Compared to AMI control group, cardiac performance was improved in all nine experiment groups with an increased left ventricular ejection fraction (LVEF) and decreased infarct area. In the early and mid-term stage, both LVEF and infract area of groups undergoing multiple injections of ATV-pretreated MSCs were more favorable than that of single injection, which demonstrated a cumulative effect. There were, however, no significant differences between the either two groups in the late stage. The optimal treatment group was Mid-3, with highest LVEF (baseline LVEF: 50.2±17.9%; endpoint LVEF: 65.9±10.0%) at the endpoint. The infarct area of Mid-3 group was just one third of AMI control group. In contrast, among the nine experiment groups, Early-1 group had the least improvement both in LVEF and infarct area.

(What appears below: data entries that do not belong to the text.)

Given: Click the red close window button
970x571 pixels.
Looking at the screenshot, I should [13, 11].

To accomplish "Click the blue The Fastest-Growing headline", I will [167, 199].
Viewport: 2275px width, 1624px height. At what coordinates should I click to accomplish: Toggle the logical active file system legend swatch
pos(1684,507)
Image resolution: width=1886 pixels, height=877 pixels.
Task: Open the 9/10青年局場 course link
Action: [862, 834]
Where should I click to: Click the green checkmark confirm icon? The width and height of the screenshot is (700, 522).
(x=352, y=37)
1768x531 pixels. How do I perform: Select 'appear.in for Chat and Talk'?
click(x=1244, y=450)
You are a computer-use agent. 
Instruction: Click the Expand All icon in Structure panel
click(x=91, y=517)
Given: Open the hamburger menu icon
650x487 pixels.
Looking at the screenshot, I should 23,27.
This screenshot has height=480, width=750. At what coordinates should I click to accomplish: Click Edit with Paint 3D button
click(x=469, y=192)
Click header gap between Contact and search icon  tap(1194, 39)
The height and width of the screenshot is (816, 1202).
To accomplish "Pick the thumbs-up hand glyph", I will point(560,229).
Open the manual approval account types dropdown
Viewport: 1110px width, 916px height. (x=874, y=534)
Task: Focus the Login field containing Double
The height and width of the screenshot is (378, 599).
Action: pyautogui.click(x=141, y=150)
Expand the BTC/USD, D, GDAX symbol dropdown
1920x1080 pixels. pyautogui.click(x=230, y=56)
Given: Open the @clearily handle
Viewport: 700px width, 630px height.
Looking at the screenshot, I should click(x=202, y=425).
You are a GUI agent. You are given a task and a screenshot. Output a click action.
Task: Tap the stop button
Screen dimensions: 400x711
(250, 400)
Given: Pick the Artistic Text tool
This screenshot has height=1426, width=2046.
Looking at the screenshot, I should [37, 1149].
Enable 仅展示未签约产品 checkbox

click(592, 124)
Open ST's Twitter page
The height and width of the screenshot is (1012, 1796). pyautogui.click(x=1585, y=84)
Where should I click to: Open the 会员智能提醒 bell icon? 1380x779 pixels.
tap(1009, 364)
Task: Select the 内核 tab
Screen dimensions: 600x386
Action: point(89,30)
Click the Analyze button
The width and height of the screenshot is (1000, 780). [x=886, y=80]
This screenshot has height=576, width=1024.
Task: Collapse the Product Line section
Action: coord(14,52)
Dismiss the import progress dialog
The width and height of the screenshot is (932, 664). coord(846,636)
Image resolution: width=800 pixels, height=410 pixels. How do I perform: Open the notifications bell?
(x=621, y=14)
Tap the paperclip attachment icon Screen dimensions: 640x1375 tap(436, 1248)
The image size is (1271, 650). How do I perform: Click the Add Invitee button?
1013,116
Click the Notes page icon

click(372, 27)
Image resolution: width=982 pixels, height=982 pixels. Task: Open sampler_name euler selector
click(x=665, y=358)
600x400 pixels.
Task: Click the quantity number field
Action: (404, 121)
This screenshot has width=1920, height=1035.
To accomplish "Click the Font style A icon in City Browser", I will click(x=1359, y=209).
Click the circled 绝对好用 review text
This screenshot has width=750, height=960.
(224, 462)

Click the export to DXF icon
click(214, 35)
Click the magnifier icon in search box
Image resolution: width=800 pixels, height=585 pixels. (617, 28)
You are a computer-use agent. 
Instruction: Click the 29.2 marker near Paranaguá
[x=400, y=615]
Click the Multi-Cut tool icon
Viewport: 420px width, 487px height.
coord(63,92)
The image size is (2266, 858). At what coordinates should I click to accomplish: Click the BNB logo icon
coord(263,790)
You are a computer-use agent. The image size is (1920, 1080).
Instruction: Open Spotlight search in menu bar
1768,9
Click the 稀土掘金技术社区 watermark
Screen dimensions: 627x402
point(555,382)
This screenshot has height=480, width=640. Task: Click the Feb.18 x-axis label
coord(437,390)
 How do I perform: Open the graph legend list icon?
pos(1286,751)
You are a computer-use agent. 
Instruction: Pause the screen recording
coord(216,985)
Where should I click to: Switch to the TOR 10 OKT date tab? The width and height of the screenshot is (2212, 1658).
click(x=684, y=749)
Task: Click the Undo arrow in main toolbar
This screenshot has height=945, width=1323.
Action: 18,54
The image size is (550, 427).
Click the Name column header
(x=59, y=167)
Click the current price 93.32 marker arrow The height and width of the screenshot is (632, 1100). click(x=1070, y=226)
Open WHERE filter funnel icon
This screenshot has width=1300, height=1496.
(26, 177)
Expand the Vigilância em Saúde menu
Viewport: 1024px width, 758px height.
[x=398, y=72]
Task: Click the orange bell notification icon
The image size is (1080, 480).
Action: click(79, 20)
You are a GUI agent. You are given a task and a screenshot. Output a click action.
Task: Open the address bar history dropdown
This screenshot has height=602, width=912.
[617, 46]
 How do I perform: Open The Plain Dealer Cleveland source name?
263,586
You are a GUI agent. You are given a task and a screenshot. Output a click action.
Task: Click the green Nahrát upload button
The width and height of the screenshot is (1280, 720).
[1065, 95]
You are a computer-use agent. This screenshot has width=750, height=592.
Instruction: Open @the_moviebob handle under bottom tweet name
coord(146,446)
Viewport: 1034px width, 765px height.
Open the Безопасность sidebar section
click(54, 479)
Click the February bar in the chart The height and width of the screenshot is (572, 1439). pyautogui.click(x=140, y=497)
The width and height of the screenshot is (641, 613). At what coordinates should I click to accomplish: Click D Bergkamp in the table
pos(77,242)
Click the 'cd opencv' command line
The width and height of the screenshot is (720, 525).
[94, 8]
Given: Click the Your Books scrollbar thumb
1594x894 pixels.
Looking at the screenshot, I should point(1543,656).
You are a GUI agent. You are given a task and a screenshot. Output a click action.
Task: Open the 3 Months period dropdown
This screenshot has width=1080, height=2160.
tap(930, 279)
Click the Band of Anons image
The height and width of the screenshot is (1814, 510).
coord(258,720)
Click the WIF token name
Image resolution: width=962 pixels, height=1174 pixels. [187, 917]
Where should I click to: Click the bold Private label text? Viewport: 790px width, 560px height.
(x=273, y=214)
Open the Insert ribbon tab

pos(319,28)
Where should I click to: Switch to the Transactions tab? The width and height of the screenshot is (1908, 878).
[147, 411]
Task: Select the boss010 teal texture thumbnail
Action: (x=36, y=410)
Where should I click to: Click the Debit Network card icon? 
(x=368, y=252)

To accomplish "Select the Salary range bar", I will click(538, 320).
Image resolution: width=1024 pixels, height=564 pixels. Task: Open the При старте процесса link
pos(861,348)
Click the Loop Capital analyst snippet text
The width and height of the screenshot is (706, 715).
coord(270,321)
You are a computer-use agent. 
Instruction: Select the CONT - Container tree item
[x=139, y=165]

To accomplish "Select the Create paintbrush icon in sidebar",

On the basis of loading dose of ATV, repeated injections of ATV-pretreated MSCs did demonstrate better efficacy than single injection. And the optimal timing of repeated stem cell transplantation was from 7 days to 14 days after myocardial infarction. This study has provided preclinical evidence for repeated stem cell transplantation therapy of acute myocardial infarction.